Fullerene C(60) Penetration into Leukemic Cells and Its Photoinduced Cytotoxic Effects

Fullerene C(60) as a representative of carbon nanocompounds is suggested to be promising agent for application in photodynamic therapy due to its unique physicochemical properties. The goal of this study was to estimate the accumulation of fullerene C(60) in leukemic cells and to investigate its phototoxic effect on parental and resistant to cisplatin leukemic cells. Stable homogeneous water colloid solution of pristine C(60) with average 50-nm diameter of nanoparticles was used in experiments. Fluorescent labeled C(60) was synthesized by covalent conjugation of C(60) with rhodamine B isothiocyanate. The results of confocal microscopy showed that leukemic Jurkat cells could effectively uptake fullerene C(60) from the medium. Light-emitting diode lamp (100 mW cm(−2), λ = 420–700 nm) was used for excitation of accumulated C(60). A time-dependent decrease of viability was detected when leukemic Jurkat cells were exposed to combined treatment with C(60) and visible light. The cytotoxic effect of photoexcited C(60) was comparable with that induced by H(2)O(2), as both agents caused 50% decrease of cell viability at 24 h at concentrations about 50 μM. Using immunoblot analysis, protein phosphotyrosine levels in cells were estimated.
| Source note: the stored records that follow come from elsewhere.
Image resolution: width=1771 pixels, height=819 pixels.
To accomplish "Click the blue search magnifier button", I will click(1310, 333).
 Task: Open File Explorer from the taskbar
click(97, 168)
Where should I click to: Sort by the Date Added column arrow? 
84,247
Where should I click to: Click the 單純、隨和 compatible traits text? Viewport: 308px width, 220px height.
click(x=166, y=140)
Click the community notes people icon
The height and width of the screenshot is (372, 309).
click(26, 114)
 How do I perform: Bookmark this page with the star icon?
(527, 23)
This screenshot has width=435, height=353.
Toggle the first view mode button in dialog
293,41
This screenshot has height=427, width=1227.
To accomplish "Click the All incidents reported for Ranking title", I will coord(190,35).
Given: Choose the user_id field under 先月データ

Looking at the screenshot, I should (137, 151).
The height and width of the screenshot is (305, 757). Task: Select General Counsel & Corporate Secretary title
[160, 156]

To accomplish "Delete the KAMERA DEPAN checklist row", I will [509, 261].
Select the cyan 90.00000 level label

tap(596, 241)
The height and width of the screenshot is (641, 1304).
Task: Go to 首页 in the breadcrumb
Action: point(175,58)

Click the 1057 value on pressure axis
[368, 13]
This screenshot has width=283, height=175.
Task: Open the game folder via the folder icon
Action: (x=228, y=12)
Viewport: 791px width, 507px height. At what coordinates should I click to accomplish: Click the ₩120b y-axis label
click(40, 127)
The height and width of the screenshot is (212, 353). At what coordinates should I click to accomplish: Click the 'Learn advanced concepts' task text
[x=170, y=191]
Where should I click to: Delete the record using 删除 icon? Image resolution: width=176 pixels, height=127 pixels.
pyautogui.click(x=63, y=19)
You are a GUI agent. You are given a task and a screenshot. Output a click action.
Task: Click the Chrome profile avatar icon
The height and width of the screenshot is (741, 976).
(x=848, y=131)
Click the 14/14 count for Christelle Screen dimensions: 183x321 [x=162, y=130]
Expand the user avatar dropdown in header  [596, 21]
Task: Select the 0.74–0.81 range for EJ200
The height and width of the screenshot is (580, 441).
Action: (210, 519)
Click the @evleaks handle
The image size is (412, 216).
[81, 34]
Combined action of C(60) and visible light was followed by decrease of cellular proteins phosphorylation on tyrosine residues though less intensive as compared with that induced by H(2)O(2) or protein tyrosine kinase inhibitor staurosporine. All tested agents reduced phosphorylation of 55, 70, and 90 kDa proteins while total suppression of 26 kDa protein phosphorylation was specific only for photoexcited C(60). The cytotoxic effect of C(60) in combination with visible light irradiation was demonstrated also on leukemic L1210 cells both sensitive and resistant to cisplatin. It was shown that relative value of mitochondrial membrane potential measured with tetramethylrhodamine ethyl ester perchlorate (TMRE) probe was lower in resistant cells in comparison with sensitive cells and the drop of mitochondrial potential corresponded to further decrease of resistant cell viability after C(60) photoexcitation. The data obtained allow to suggest that C(60)-mediated photodynamic treatment is a candidate for restoration of drug-resistant leukemic cell sensitivity to induction of mitochondrial way of apoptosis.